Granada to back bid for 1bn national lottery

Click to follow
The Independent Online
GRANADA, the television and contract catering group, is set to widen its interests further by backing a bid for the pounds 1bn-a-year national lottery.

The group, headed by Gerry Robinson, has been in talks with a number of the parties interested in running the lottery, including the consortia led by Hambros Bank - which includes Vodafone and the US group Automated Wagering - and by NM Rothschild. The National Lottery Bill, which will establish Britain's first state lottery, is currently passing though Parliament.

Granada's entry into the fray is recent. A banker involved in one of the consortia said: 'Granada have come late to the game, but they have thought out their approach well and what they are offering is highly attractive.'

The offer embraces a ready-made ticket distribution system through Granada motorway service stations and bowling alleys but, more importantly, Granada TV wants to make the weekly prize draw programme for television.

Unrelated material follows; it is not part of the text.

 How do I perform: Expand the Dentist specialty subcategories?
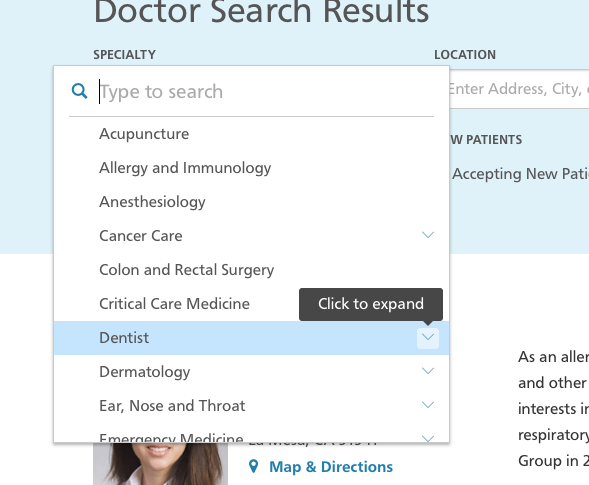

The programme, according to industry experts, could become the most successful show on British television. In countries with large-scale national lotteries, such as Ireland and Spain, the lottery draw consistently tops the television ratings.

The backers of the lottery hope that the show will be given a good spot in the schedules - perhaps a peak viewing time on Saturday nights. Granada would be able to use its power within the ITV network - its former chief executive Andrew Quinn is head of ITV - to win a strong slot.

Granada would also hope to capitalise on its strong position within ITV with the show, adding it to other leading programmes such as Coronation Street, World In Action and You've Been Framed.

The Manchester-based television operation may face some tough competition, though. Central Television, which holds the ITV franchise for the Midlands, is also understood to be in talks with some of the bidders to make the lottery programme, although it is not clear whether it would be prepared to back one of the lottery bids.

The consortia are all trying to tempt Post Office Counters to sign an exclusive contract to sell the lottery tickets through its branches. However, the Post Office is playing its cards close to its chest, and has said it will be willing to negotiate with whichever consortium eventually wins the right to run the lottery.